● **RECORDS SHOWN**:
# # #
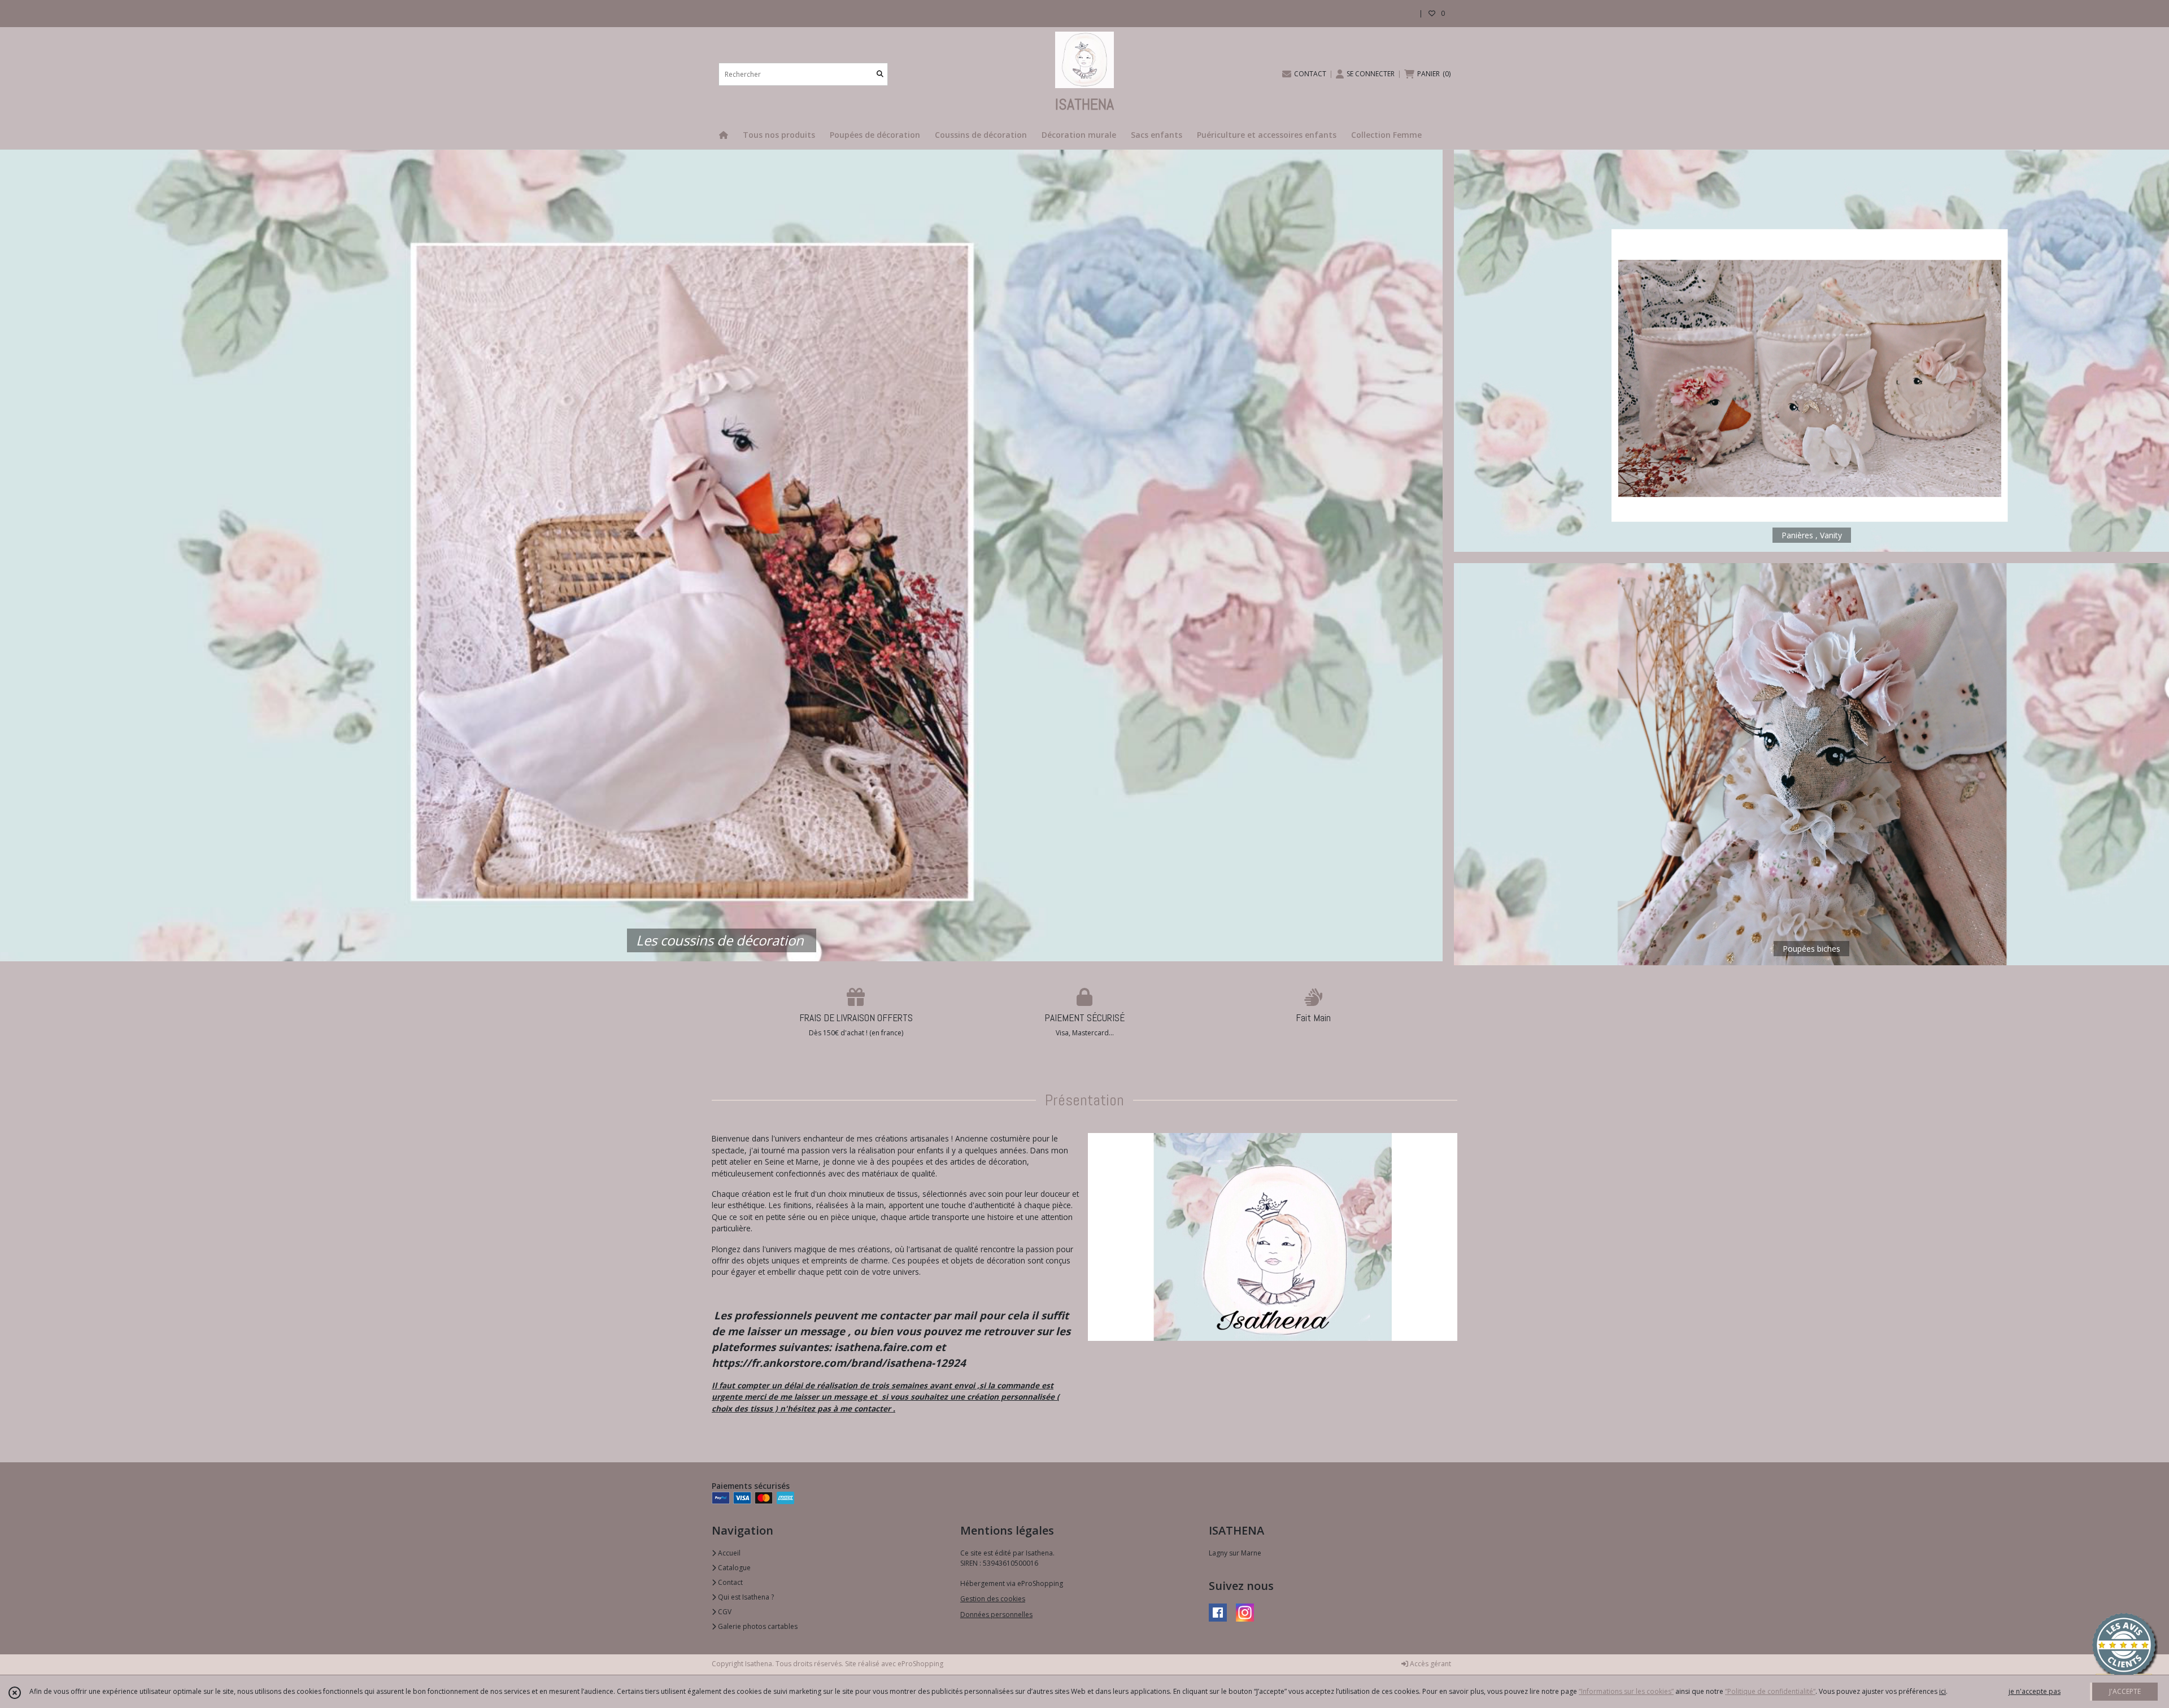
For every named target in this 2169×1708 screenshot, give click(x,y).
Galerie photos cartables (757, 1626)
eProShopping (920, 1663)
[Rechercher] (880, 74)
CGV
# # #
● **ACTION ITEM**: Restate the material above word for word; pictures do not belong in the copy.

● **SOLUTION FOR THIS TASK**:
For every named target in this 2169×1708 screenshot, give click(x,y).
Galerie photos cartables (757, 1626)
eProShopping (920, 1663)
[Rechercher] (880, 74)
CGV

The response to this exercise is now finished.